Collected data
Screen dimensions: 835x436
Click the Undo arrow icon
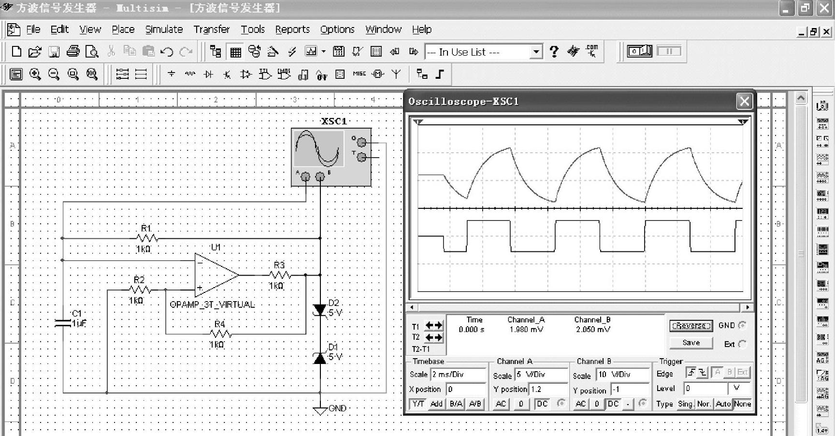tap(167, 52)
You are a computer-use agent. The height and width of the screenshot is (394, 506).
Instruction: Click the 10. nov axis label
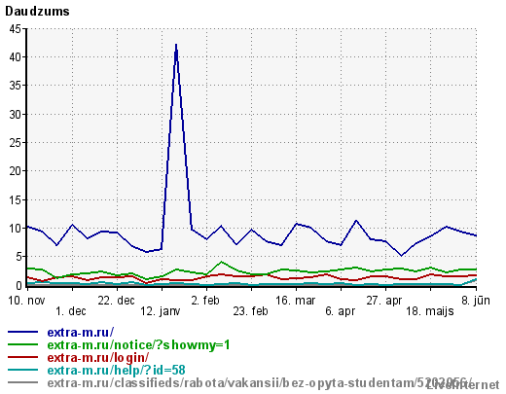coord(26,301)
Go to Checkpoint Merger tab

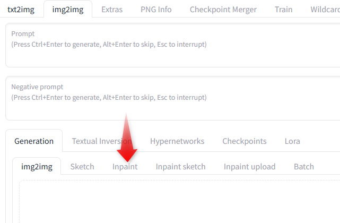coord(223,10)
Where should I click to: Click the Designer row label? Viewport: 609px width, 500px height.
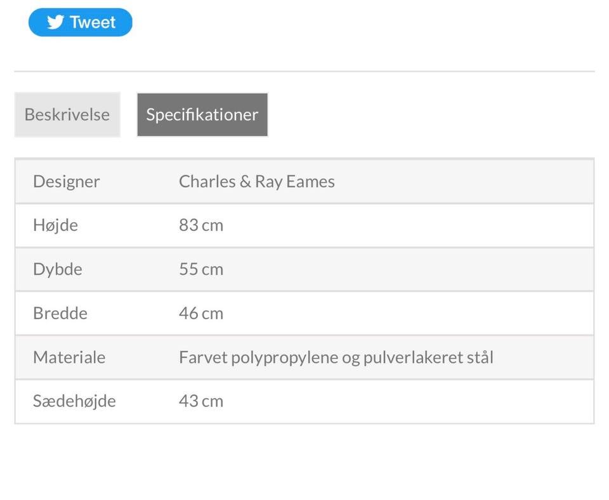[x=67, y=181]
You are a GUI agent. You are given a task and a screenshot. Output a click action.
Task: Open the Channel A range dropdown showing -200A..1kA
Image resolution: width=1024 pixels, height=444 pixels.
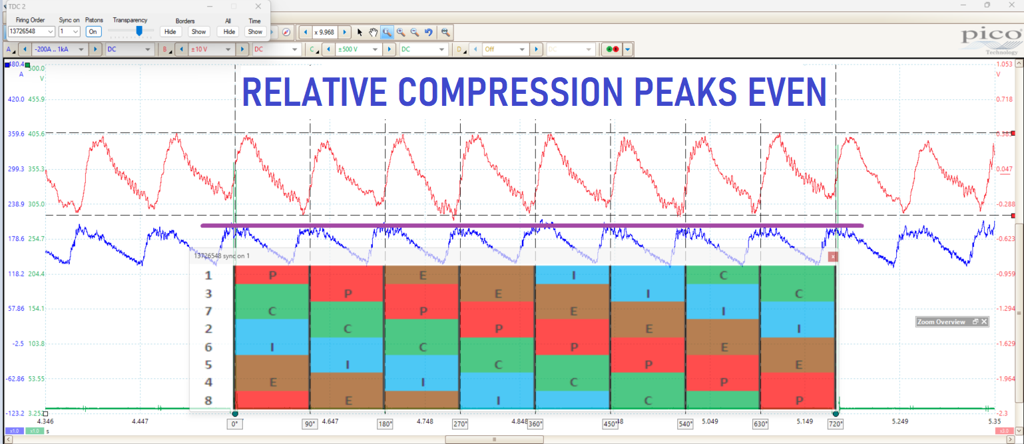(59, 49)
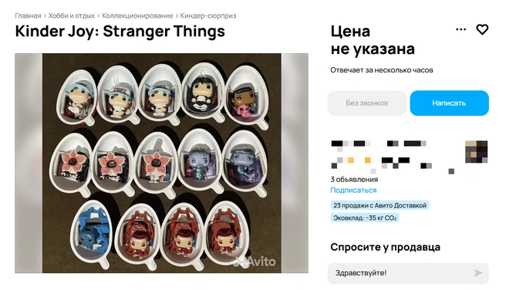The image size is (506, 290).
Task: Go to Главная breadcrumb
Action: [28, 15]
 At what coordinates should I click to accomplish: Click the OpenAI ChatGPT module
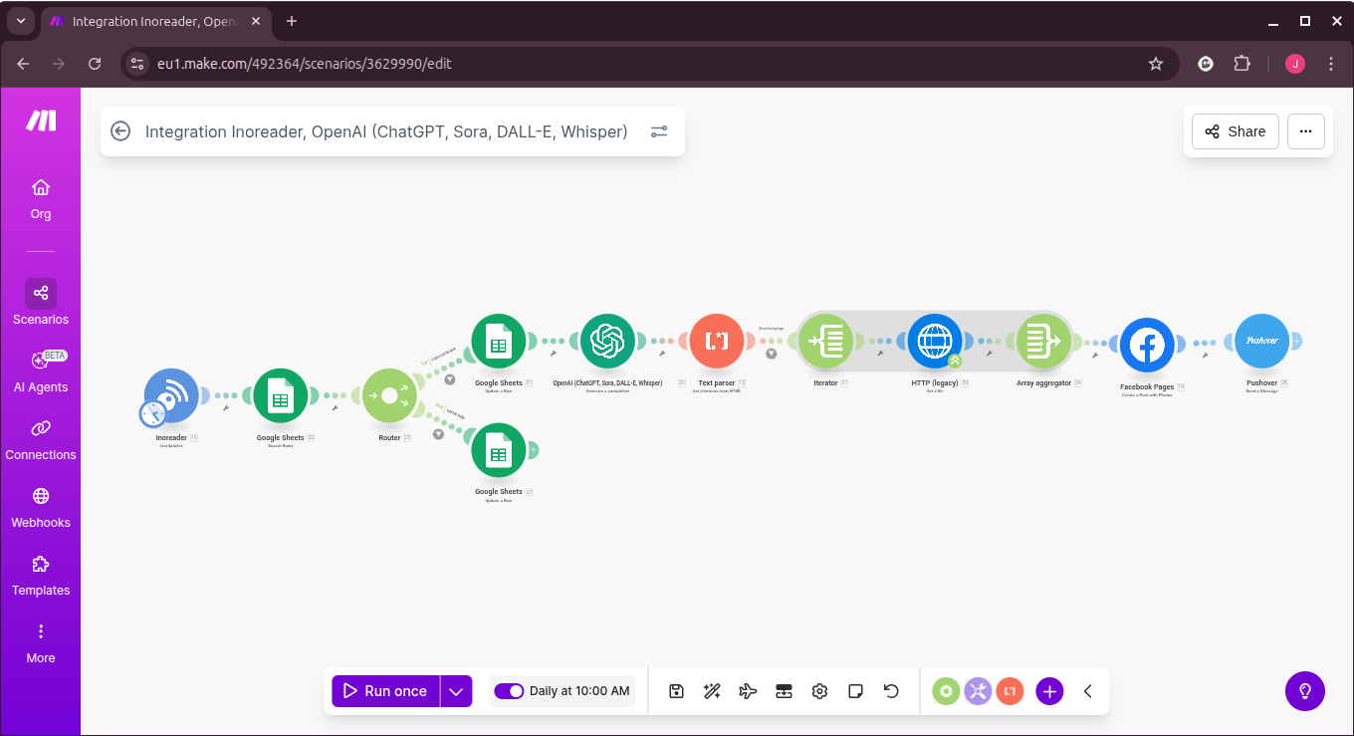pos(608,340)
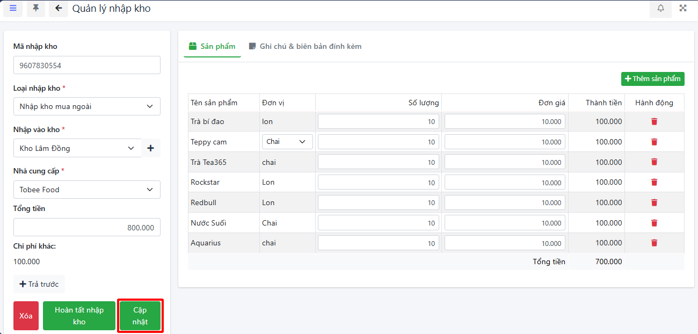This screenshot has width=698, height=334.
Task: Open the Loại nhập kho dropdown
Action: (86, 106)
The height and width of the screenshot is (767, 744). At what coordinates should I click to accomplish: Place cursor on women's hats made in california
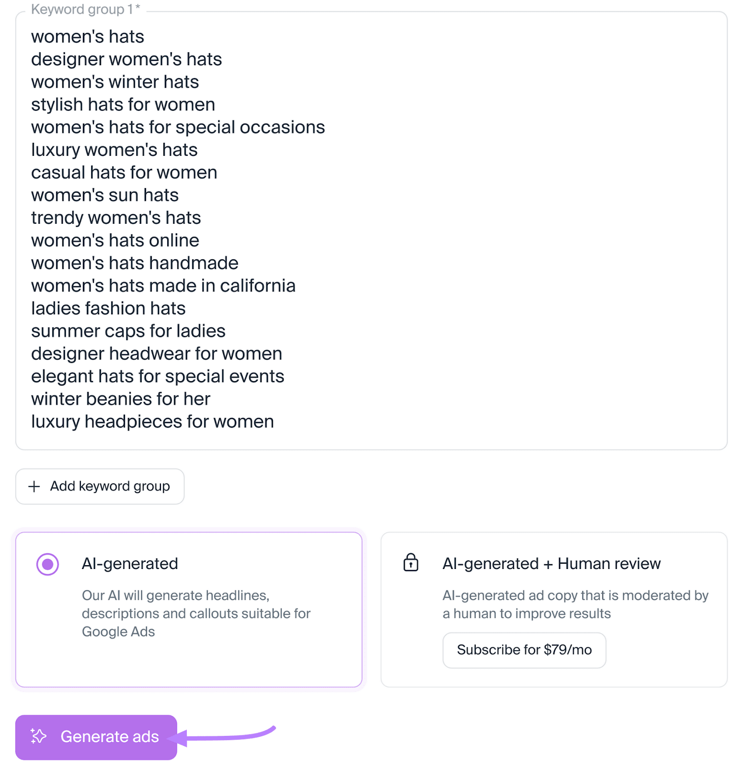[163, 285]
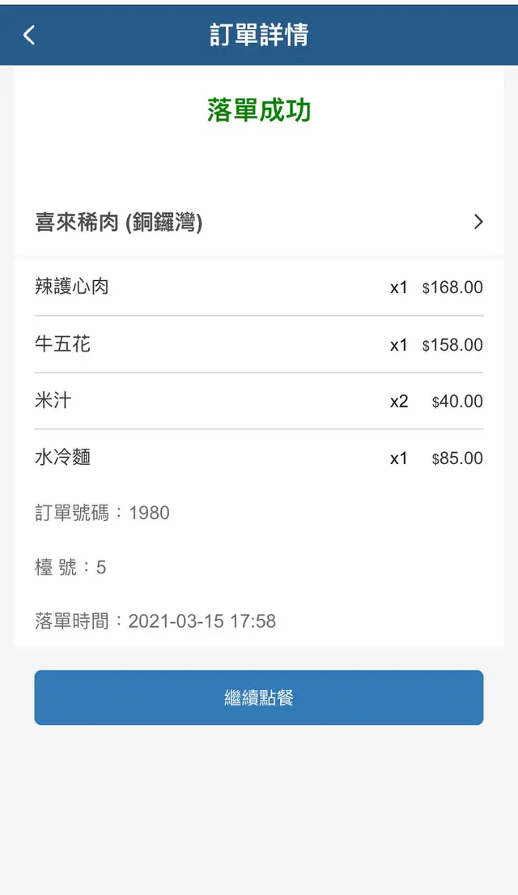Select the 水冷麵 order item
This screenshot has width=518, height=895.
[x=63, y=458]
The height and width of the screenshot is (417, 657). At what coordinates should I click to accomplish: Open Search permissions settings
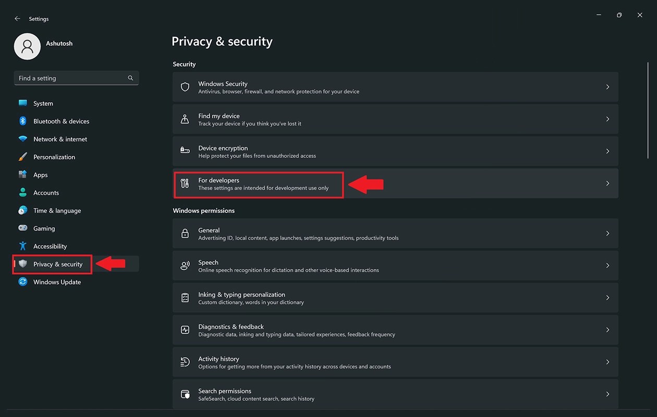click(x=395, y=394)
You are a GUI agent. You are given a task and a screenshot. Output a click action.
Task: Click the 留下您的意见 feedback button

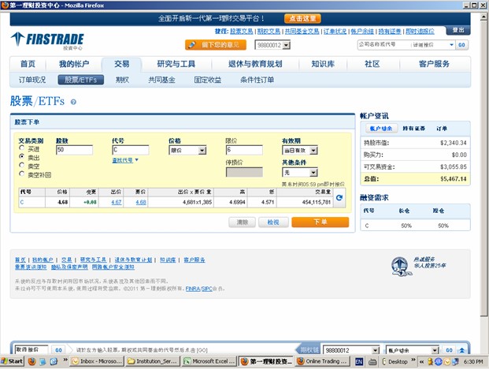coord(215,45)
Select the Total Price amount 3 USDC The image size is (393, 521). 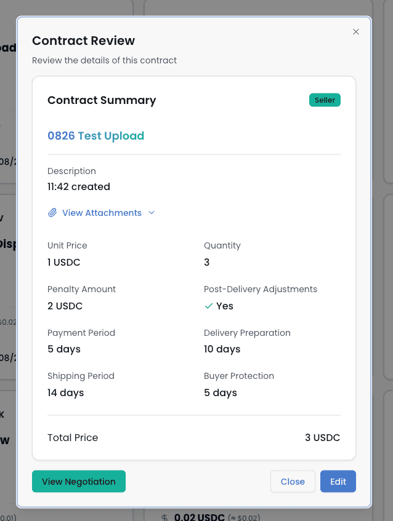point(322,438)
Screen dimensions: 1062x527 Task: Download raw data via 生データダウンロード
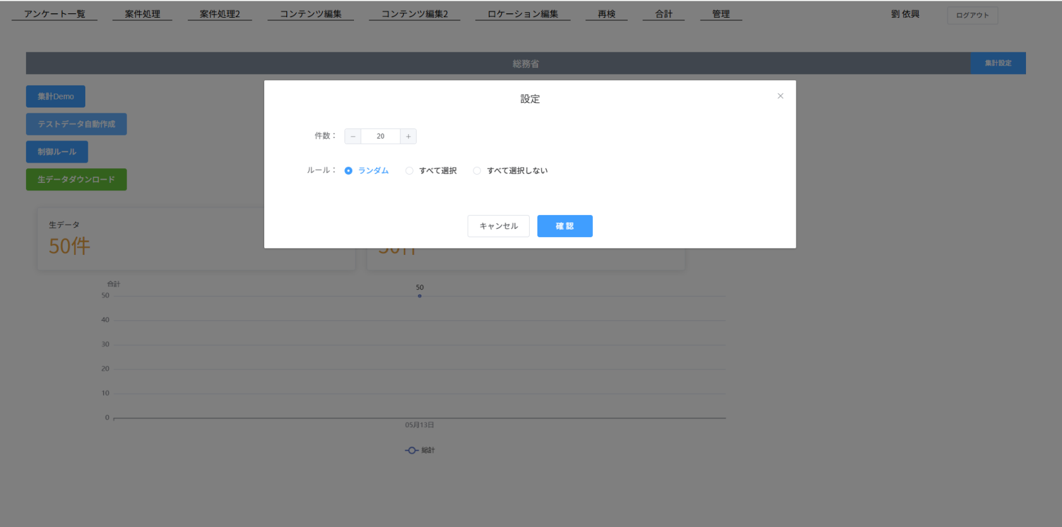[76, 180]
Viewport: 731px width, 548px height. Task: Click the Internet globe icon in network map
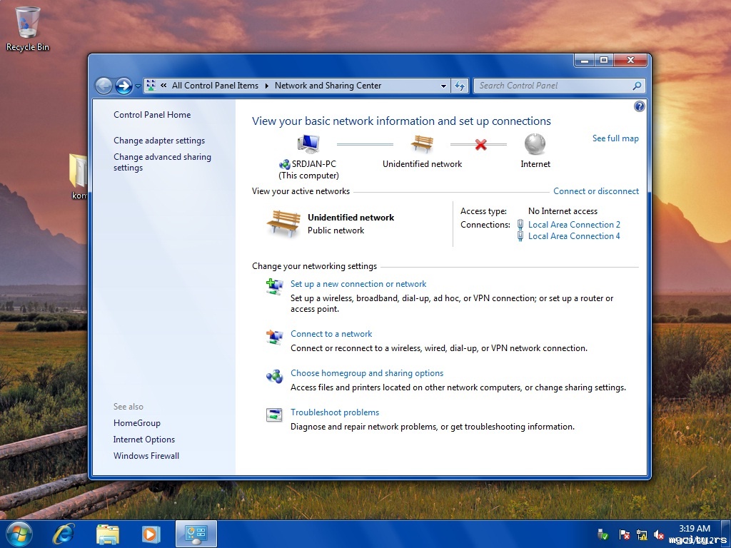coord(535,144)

* What you are asked to do *
Word for word and without pictures, please write out only the lines from the start of the entries through the line containing "Task: Open the Channel", both included.

* Response to the task *
Screen dimensions: 835x436
Click the Undo arrow icon
tap(167, 52)
You are a computer-use agent. The height and width of the screenshot is (394, 506).
Instruction: Click the 10. nov axis label
coord(26,301)
Go to Checkpoint Merger tab

coord(223,10)
Where should I click to: Click the Designer row label? Viewport: 609px width, 500px height.
[x=67, y=181]
You are a GUI agent. You are given a task and a screenshot. Output a click action.
Task: Open the Channel A range dropdown showing -200A..1kA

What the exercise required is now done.